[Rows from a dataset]
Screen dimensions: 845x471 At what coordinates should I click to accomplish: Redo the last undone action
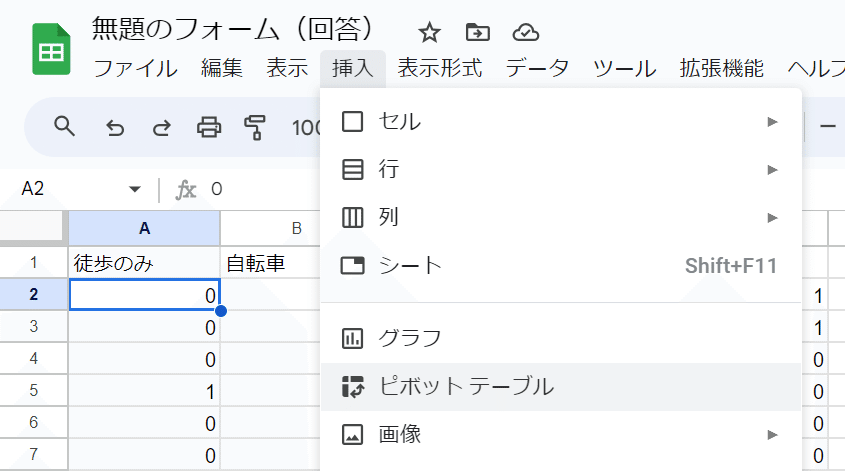pyautogui.click(x=161, y=127)
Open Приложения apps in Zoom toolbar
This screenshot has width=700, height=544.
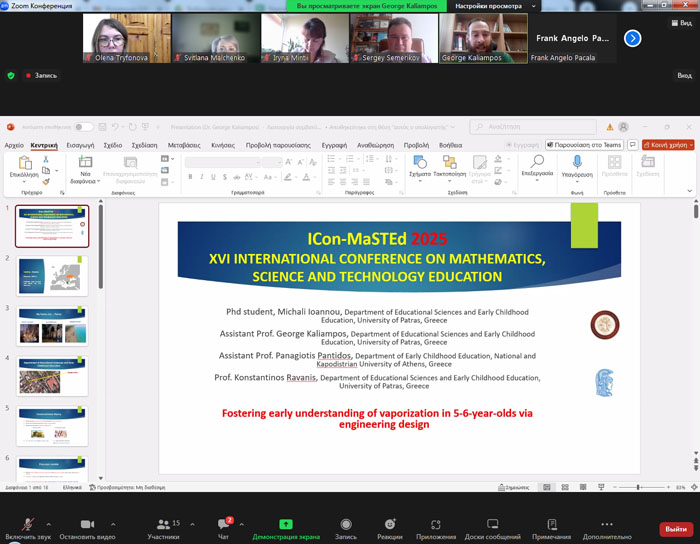(x=436, y=524)
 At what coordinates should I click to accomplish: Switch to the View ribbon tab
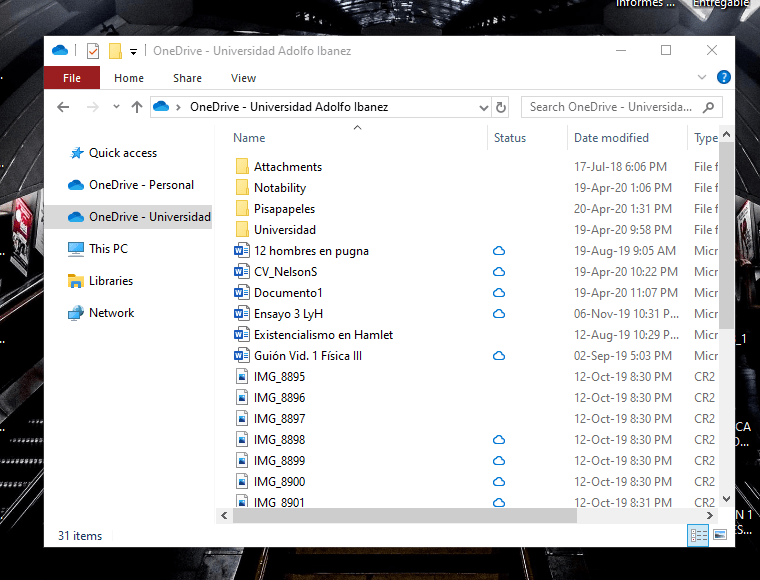[x=243, y=78]
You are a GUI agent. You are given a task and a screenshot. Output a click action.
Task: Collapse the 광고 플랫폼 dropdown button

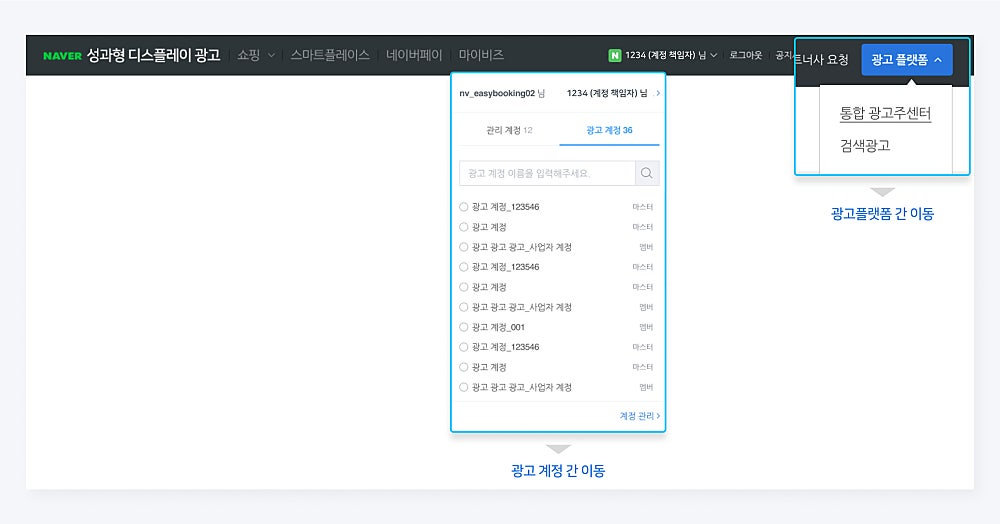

- YOUR TASK
Copy every row above word for word, leaving out the pictures.

- RESPONSE TO THIS TASK
Screen dimensions: 845x471 At what coordinates should I click to accomplish: Redo the last undone action
pyautogui.click(x=161, y=127)
Open Приложения apps in Zoom toolbar
This screenshot has width=700, height=544.
(x=436, y=524)
 At what coordinates should I click to accomplish: Switch to the View ribbon tab
[x=243, y=78]
You are a GUI agent. You are given a task and a screenshot. Output a click action.
Task: Collapse the 광고 플랫폼 dropdown button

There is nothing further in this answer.